> **Passage given**:

▽

Douglas_Gregor · January 30, 2024, 9:11pm

I love this pitch; it closes an unnecessary bounds-safety hole.

I think it would be best to stage this in via an upcoming feature (UnsafePointerBoundsSafety?) that is also enabled in Swift 6, to help with incremental adoption.

Doug

ksluder · January 30, 2024, 9:14pm

Do we have reliable numbers about how small, and in what circumstances it isn’t so small?

Douglas_Gregor · January 30, 2024, 9:26pm

Here's the standard benchmark suite: [donotmerge] always bounds check in UnsafeBufferPointer by glessard · Pull Request #70794 · apple/swift · GitHub

Doug

Karl · January 30, 2024, 9:30pm

I'm strongly opposed to this, and to the idea of trying to make the explicitly-unsafe pointer types "half-safe".

The unsafe types exist as lowest-level abstractions. People do overuse them, and so we should explore safer alternatives such as the upcoming BufferView (which will include both lifetime guarantees and, I suspect, bounds-checking by default) and steer people to those instead, but still, having this lowest-level type is still extremely important.

Moreover, I think there is a significant danger that developers come away believing that the unsafe pointer types are safe now, which is flat-out wrong. They do not guarantee memory lifetimes.

The problem with this attempted mitigation is that generic collection algorithms use the unlabelled subscript which is part of the collection protocol.

Developers who need to opt-out of bounds-checking will essentially be forced to either rewrite the Unsafe*BufferPointer types as they are now (with a greater opportunity to make mistakes and introduce their own memory safety issues), or to rewrite basic collection algorithms like map to use the unchecked subscript.

The actual problem is overuse of the unsafe types, not the unsafe types themselves. Rather than taking away this valuable, low-level tool, we should address their overuse as general-purpose contiguous memory abstractions and in other places where developers don't really intend to opt-out of bounds checking:

scanon · January 30, 2024, 9:30pm

The worst regression we've observed, by wide margin, is in the rawBufferInitializeMemoryExecute benchmark, which is 65% slower with this change (it does nothing except load through an UBP). However, if we do this, we will also change the way the stdlib function that it ends up calling is implemented, which makes the regression go away entirely.

△

> **Exercise set**:
[A] From the forum thread above, reproduce the passage from "Douglas_Gregor · January 30, 2024, 9:26pm" to "still extremely important." word for word.
[B] Answer these from the forum thread above, one answer per line:
(i) What name does Douglas_Gregor suggest for the upcoming feature?
(ii) Which benchmark showed the worst regression, and by what percentage was it slower?
(iii) What safer alternative to the unsafe types does Karl mention?

> **Dataset extract**:
▽

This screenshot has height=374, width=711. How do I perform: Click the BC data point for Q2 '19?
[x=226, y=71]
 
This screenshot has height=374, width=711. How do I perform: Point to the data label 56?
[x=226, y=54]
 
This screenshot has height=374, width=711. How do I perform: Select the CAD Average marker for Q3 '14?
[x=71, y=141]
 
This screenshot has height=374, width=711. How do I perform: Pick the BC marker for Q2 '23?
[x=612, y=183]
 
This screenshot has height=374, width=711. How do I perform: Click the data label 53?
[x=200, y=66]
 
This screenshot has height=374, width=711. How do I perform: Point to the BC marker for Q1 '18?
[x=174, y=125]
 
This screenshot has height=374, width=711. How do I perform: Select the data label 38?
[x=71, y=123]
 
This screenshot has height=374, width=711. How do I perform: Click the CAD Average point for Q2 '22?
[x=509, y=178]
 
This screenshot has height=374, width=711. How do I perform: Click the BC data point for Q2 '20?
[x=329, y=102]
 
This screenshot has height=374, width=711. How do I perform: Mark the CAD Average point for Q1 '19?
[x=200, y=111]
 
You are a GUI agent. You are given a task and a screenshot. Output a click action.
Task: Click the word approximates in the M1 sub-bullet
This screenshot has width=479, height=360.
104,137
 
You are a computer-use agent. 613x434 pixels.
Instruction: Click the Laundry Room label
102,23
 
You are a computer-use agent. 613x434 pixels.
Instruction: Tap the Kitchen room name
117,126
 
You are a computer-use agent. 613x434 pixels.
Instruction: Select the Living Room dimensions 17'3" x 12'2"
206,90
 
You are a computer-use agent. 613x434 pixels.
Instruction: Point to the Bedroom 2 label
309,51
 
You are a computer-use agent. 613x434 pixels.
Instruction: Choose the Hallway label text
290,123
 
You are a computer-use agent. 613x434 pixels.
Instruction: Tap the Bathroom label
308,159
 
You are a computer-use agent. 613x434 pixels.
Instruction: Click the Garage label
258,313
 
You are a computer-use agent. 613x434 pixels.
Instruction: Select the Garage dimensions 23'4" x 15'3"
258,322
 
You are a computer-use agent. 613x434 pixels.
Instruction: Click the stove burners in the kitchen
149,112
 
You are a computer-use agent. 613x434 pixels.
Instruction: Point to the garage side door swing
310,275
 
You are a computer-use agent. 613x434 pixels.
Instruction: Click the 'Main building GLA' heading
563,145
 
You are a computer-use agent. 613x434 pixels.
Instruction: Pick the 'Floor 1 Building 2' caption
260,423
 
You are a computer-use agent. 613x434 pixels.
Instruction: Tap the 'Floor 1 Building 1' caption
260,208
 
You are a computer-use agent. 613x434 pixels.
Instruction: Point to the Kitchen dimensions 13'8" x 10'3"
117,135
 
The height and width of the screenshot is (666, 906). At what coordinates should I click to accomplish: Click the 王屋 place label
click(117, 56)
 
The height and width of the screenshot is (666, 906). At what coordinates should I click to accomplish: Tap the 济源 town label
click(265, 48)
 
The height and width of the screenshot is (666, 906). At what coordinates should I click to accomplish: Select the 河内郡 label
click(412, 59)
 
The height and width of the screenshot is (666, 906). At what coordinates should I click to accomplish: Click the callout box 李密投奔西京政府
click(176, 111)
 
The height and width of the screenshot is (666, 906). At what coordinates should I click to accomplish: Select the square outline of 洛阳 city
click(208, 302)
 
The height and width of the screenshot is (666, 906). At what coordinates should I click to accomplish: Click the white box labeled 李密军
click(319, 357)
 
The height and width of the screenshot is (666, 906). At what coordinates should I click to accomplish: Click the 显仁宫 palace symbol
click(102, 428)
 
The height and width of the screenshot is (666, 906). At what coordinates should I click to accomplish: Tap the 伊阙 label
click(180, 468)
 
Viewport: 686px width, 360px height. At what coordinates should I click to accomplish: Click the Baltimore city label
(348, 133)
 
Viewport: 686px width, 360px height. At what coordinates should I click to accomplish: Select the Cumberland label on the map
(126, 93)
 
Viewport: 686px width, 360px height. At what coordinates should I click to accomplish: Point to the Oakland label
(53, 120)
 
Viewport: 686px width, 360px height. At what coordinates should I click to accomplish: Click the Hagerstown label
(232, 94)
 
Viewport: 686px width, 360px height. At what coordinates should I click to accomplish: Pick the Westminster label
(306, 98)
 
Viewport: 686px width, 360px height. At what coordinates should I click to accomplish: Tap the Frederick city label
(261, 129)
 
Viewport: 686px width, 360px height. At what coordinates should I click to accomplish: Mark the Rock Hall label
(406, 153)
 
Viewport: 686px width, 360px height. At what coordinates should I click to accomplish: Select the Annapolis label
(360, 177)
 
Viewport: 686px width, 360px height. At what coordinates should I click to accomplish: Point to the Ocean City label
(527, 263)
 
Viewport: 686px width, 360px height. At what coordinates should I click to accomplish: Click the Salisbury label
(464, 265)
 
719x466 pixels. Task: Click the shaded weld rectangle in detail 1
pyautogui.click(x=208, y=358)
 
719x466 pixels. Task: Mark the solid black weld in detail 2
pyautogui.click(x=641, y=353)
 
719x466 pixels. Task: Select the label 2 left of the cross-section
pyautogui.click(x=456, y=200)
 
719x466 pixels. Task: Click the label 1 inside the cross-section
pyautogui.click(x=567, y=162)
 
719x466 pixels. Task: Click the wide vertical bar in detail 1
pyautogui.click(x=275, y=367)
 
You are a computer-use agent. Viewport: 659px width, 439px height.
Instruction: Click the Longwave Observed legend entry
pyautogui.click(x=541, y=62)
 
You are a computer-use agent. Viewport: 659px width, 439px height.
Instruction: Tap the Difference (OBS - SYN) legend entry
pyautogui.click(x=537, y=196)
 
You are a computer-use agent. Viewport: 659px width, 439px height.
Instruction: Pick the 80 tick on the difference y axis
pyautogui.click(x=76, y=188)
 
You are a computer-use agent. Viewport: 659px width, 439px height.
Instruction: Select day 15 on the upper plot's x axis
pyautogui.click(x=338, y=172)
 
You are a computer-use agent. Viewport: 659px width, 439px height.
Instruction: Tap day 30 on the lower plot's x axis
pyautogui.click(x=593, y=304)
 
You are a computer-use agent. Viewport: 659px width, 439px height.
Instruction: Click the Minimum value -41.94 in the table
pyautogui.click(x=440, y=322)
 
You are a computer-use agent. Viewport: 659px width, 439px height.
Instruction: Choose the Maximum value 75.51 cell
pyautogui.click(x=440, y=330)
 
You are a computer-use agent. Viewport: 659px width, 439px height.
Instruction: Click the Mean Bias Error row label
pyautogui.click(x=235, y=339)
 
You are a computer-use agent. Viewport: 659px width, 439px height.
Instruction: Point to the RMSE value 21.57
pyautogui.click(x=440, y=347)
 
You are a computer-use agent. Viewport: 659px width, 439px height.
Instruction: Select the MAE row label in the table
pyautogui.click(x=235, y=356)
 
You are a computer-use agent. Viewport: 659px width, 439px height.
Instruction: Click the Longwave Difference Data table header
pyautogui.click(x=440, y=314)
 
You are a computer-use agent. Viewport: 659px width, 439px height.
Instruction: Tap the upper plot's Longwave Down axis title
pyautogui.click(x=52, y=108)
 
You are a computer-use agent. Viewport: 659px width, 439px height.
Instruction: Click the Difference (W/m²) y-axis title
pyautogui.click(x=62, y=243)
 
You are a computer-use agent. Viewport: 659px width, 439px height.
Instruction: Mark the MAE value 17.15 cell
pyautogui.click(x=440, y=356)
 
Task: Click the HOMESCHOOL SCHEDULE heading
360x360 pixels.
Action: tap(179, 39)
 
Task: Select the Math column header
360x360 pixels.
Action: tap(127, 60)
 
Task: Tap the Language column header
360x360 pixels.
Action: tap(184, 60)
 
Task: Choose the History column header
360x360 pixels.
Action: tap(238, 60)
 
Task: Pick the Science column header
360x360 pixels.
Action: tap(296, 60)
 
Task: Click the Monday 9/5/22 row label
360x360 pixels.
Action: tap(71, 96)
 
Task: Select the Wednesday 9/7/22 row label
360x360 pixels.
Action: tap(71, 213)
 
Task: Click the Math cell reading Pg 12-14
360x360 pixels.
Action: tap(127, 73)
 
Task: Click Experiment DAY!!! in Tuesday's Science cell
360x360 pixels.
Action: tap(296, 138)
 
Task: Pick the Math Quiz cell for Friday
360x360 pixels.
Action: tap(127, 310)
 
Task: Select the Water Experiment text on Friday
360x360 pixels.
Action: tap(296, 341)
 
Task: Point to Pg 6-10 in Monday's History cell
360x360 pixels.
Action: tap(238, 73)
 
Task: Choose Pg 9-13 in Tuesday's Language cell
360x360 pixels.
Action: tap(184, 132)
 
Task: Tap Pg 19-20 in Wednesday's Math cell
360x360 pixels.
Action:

△

> **Written answers**:
[A]
Douglas_Gregor · January 30, 2024, 9:26pm

Here's the standard benchmark suite: [donotmerge] always bounds check in UnsafeBufferPointer by glessard · Pull Request #70794 · apple/swift · GitHub

Doug

Karl · January 30, 2024, 9:30pm

I'm strongly opposed to this, and to the idea of trying to make the explicitly-unsafe pointer types "half-safe".

The unsafe types exist as lowest-level abstractions. People do overuse them, and so we should explore safer alternatives such as the upcoming BufferView (which will include both lifetime guarantees and, I suspect, bounds-checking by default) and steer people to those instead, but still, having this lowest-level type is still extremely important.

[B]
(i) UnsafePointerBoundsSafety
(ii) rawBufferInitializeMemoryExecute, 65% slower
(iii) BufferView